Provided entries.
▼

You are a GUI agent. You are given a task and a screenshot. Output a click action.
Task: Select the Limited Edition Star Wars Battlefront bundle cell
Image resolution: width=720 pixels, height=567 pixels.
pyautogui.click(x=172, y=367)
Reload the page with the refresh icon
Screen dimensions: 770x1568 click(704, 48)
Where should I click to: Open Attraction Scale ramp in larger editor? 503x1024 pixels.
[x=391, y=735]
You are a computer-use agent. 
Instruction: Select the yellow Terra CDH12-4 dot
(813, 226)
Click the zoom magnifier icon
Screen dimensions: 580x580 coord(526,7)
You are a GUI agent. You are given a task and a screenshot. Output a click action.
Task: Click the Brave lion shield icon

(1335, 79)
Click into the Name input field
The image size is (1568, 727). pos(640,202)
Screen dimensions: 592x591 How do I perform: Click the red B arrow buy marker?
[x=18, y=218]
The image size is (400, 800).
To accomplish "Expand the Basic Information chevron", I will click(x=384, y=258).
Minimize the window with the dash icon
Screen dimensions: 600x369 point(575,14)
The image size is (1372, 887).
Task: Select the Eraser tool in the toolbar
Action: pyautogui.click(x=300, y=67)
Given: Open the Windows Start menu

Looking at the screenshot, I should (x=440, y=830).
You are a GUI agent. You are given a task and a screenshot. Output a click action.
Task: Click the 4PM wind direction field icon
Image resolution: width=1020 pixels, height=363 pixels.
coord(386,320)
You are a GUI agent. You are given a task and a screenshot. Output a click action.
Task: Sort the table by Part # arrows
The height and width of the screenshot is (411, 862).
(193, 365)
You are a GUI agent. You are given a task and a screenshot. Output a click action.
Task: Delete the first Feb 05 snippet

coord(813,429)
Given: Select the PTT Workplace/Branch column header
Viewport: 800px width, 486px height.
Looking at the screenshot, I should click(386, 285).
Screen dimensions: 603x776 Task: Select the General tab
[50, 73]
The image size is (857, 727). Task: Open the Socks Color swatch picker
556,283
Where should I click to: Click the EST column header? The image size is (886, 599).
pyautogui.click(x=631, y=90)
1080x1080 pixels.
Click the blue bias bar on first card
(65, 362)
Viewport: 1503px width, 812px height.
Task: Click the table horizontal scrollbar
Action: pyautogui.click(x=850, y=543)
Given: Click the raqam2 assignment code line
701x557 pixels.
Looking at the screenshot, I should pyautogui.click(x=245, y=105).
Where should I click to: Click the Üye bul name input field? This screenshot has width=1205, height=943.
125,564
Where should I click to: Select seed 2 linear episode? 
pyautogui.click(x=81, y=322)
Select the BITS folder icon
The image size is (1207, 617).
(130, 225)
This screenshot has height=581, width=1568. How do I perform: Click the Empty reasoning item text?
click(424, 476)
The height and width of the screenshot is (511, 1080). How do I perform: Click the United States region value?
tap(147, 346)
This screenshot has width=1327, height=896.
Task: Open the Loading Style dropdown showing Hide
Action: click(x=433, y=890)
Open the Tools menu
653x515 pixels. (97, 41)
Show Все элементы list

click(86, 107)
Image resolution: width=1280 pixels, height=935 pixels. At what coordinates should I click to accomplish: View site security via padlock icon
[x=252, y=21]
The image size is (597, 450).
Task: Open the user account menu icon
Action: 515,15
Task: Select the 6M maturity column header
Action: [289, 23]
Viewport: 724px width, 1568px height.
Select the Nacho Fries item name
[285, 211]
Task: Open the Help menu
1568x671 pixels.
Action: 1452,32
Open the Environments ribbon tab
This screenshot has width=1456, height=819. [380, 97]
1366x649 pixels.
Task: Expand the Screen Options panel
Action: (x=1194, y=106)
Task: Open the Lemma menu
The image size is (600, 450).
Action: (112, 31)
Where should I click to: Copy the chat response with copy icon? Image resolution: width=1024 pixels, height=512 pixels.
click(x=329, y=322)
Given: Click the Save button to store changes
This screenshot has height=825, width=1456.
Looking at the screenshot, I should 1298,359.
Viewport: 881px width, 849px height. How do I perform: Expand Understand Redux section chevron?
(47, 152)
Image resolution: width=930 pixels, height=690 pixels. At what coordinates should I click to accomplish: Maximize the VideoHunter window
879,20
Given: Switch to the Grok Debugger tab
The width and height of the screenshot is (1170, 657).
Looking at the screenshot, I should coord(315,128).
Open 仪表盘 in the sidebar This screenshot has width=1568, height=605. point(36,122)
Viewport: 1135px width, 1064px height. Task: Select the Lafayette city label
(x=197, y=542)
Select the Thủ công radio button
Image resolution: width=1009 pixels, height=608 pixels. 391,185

▲

Task instructions. Retype all of the lines above exactly as they appear.

Problem solution.
You are a GUI agent. You are given a task and a screenshot. Output a click action.
Task: Select the Limited Edition Star Wars Battlefront bundle cell
Image resolution: width=720 pixels, height=567 pixels.
pyautogui.click(x=172, y=367)
Reload the page with the refresh icon
Screen dimensions: 770x1568 click(704, 48)
Where should I click to: Open Attraction Scale ramp in larger editor? 503x1024 pixels.
[x=391, y=735]
You are a computer-use agent. 
Instruction: Select the yellow Terra CDH12-4 dot
(813, 226)
Click the zoom magnifier icon
Screen dimensions: 580x580 coord(526,7)
You are a GUI agent. You are given a task and a screenshot. Output a click action.
Task: Click the Brave lion shield icon

(1335, 79)
Click into the Name input field
The image size is (1568, 727). pos(640,202)
Screen dimensions: 592x591 How do I perform: Click the red B arrow buy marker?
[x=18, y=218]
The image size is (400, 800).
To accomplish "Expand the Basic Information chevron", I will click(x=384, y=258).
Minimize the window with the dash icon
Screen dimensions: 600x369 point(575,14)
The image size is (1372, 887).
Task: Select the Eraser tool in the toolbar
Action: pyautogui.click(x=300, y=67)
Given: Open the Windows Start menu

Looking at the screenshot, I should (x=440, y=830).
You are a GUI agent. You are given a task and a screenshot. Output a click action.
Task: Click the 4PM wind direction field icon
Image resolution: width=1020 pixels, height=363 pixels.
coord(386,320)
You are a GUI agent. You are given a task and a screenshot. Output a click action.
Task: Sort the table by Part # arrows
The height and width of the screenshot is (411, 862).
(193, 365)
You are a GUI agent. You are given a task and a screenshot. Output a click action.
Task: Delete the first Feb 05 snippet

coord(813,429)
Given: Select the PTT Workplace/Branch column header
Viewport: 800px width, 486px height.
Looking at the screenshot, I should click(386, 285).
Screen dimensions: 603x776 Task: Select the General tab
[50, 73]
The image size is (857, 727). Task: Open the Socks Color swatch picker
556,283
Where should I click to: Click the EST column header? The image size is (886, 599).
pyautogui.click(x=631, y=90)
1080x1080 pixels.
Click the blue bias bar on first card
(65, 362)
Viewport: 1503px width, 812px height.
Task: Click the table horizontal scrollbar
Action: pyautogui.click(x=850, y=543)
Given: Click the raqam2 assignment code line
701x557 pixels.
Looking at the screenshot, I should pyautogui.click(x=245, y=105).
Where should I click to: Click the Üye bul name input field? This screenshot has width=1205, height=943.
125,564
Where should I click to: Select seed 2 linear episode? 
pyautogui.click(x=81, y=322)
Select the BITS folder icon
The image size is (1207, 617).
(130, 225)
This screenshot has height=581, width=1568. How do I perform: Click the Empty reasoning item text?
click(424, 476)
The height and width of the screenshot is (511, 1080). How do I perform: Click the United States region value?
tap(147, 346)
This screenshot has width=1327, height=896.
Task: Open the Loading Style dropdown showing Hide
Action: click(x=433, y=890)
Open the Tools menu
653x515 pixels. (97, 41)
Show Все элементы list

click(86, 107)
Image resolution: width=1280 pixels, height=935 pixels. At what coordinates should I click to accomplish: View site security via padlock icon
[x=252, y=21]
The image size is (597, 450).
Task: Open the user account menu icon
Action: 515,15
Task: Select the 6M maturity column header
Action: [289, 23]
Viewport: 724px width, 1568px height.
Select the Nacho Fries item name
[285, 211]
Task: Open the Help menu
1568x671 pixels.
Action: 1452,32
Open the Environments ribbon tab
This screenshot has width=1456, height=819. [380, 97]
1366x649 pixels.
Task: Expand the Screen Options panel
Action: (x=1194, y=106)
Task: Open the Lemma menu
The image size is (600, 450).
Action: (112, 31)
Where should I click to: Copy the chat response with copy icon? Image resolution: width=1024 pixels, height=512 pixels.
click(x=329, y=322)
Given: Click the Save button to store changes
This screenshot has height=825, width=1456.
Looking at the screenshot, I should 1298,359.
Viewport: 881px width, 849px height. How do I perform: Expand Understand Redux section chevron?
(47, 152)
Image resolution: width=930 pixels, height=690 pixels. At what coordinates should I click to accomplish: Maximize the VideoHunter window
879,20
Given: Switch to the Grok Debugger tab
The width and height of the screenshot is (1170, 657).
Looking at the screenshot, I should coord(315,128).
Open 仪表盘 in the sidebar This screenshot has width=1568, height=605. point(36,122)
Viewport: 1135px width, 1064px height. Task: Select the Lafayette city label
(x=197, y=542)
Select the Thủ công radio button
Image resolution: width=1009 pixels, height=608 pixels. 391,185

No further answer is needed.